The first one that prevented you from setting the left and the right context independently was a fairly obvious error in the kwic()-method for character vectors.

When moving to introduce the corpus/subcorpus-class, this method became a wrapper for the kwic()-method for corpus class objects, and there was an outright error that handed over the value for the argument left to the argument right. This is easy to fix.

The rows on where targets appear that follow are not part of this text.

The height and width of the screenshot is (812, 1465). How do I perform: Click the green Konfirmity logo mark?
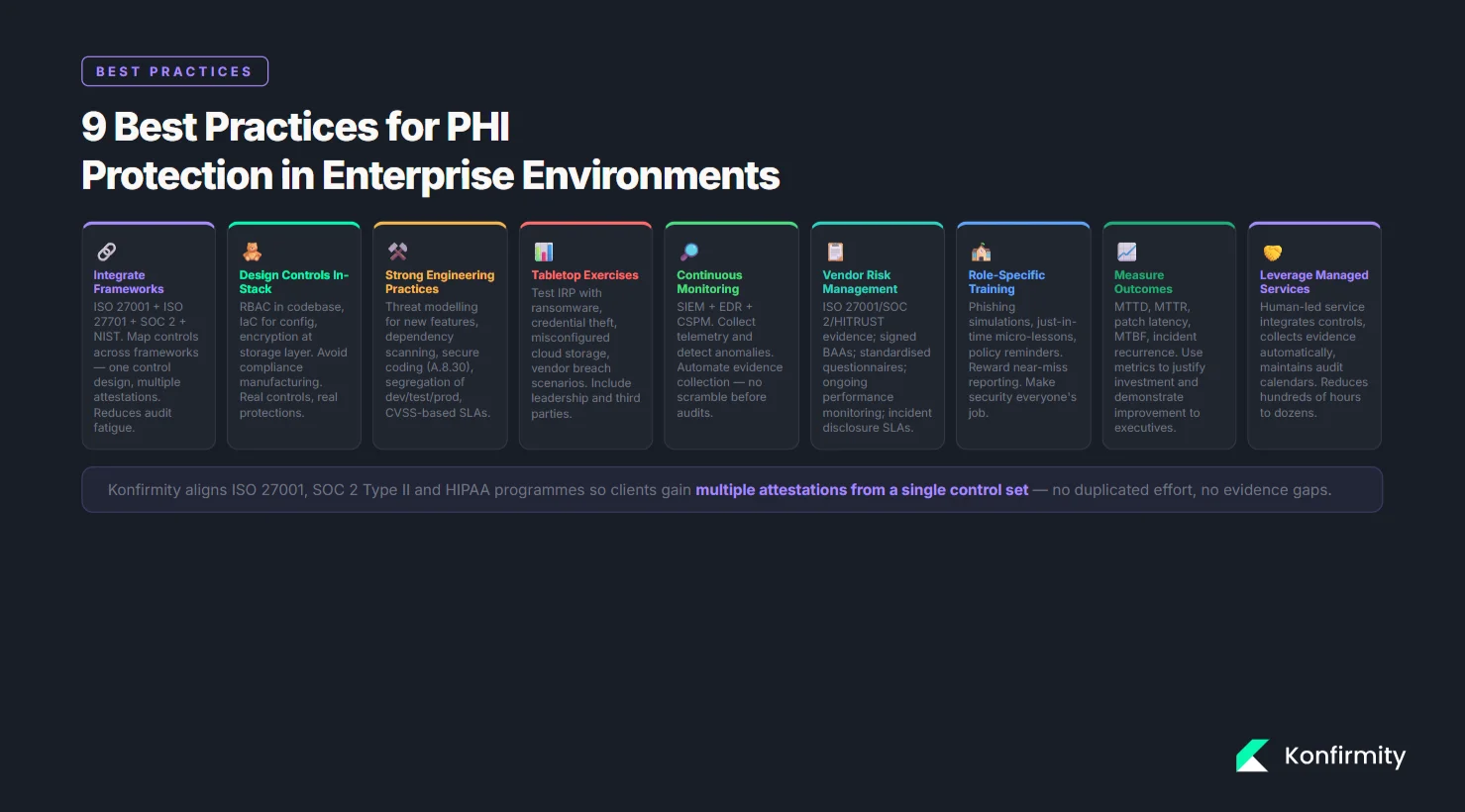click(1252, 756)
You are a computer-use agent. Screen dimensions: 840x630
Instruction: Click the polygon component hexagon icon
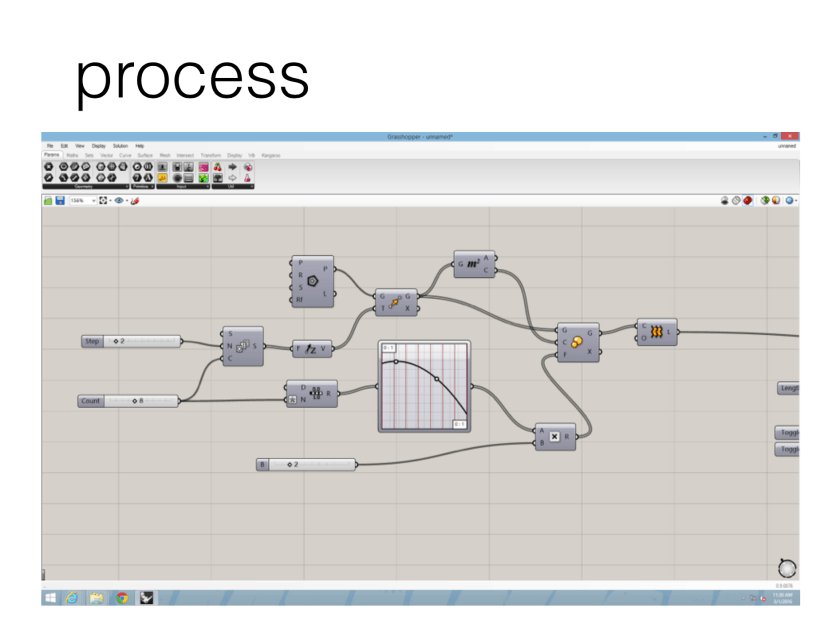pyautogui.click(x=314, y=280)
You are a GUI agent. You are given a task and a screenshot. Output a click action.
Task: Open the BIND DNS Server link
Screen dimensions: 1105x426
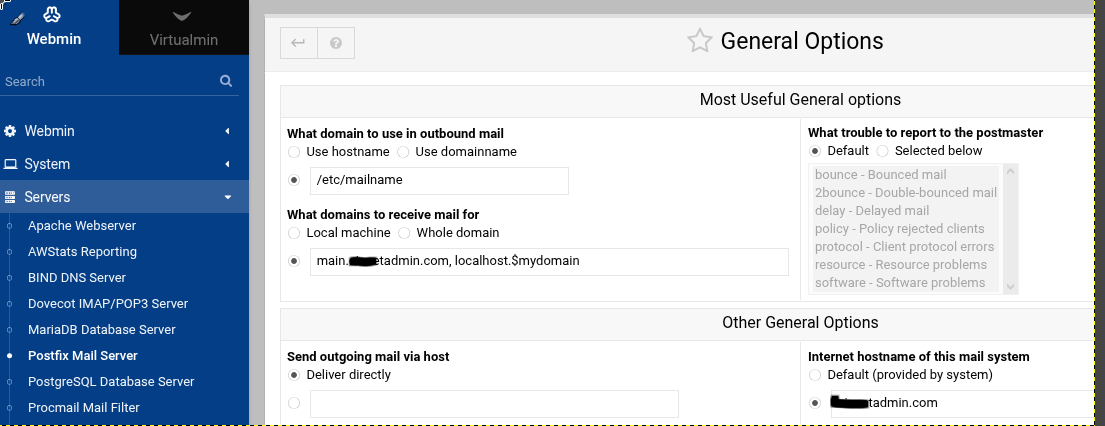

The second issue is that a left/right context of 0 tokens does not yet work correctly. Here, the cause of the buggy behaviour is the context()-method that is the worker for the kwic() and the cooccurrences()-methods. The context class includes a data.table reporting which tokens occurr at the individual corpus positions in the left and right context. But the procedure does not work if the value is 0. See the following example.

library(polmineR)
library(data.table)
use("GermaParl")

ex <- context("GERMAPARL", query = "Experte", left = 5, right = 0)
setorderv(x = ex@cpos, cols = c("match_id", "position"))
ex@cpos[match_id == 1]

So what needs to be done is to systematically implement checks for the special case when either the left or the right context is 0. I have started to do so, please give me a bit of time to ensure that I do not provoke unwanted side-effects.

ablaette commented 5 years ago

I think the the development version of polmineR (v0.7.11.9036) solves this issue. Left and right context can differ now, and the left or the right context can be 0 (zero). These are the examples I used.

library(polmineR)
library(data.table)
use("GermaParl")

cooc <- cooccurrences("GERMAPARL", "Experte", left = 1, right = 0)
sum(cooc@stat$count_coi) # 242, as expected

corpus("GERMAPARL") %>%
  subset(year == "2005") %>%
  context(query = "Experte", left = 3, right = 0) %>%
  kwic()

corpus("GERMAPARL") %>%
  context(query = "Experte", left = 5, right = 0) %>%
  kwic()

kwic("GERMAPARL", query = "Experte", left = 5, right = 0)

corpus("GERMAPARL") %>% kwic(query = "Experte", left = 0, right = 5)

Maybe you have additional checks in mind? Would be great to get your feedback. Before closing the issue, I should write unit tests to prevent anything like this from happening again.

mxi-hug commented 5 years ago

Thanks for the fix, this solves the issue. Your checks looks pretty comprehensive to me.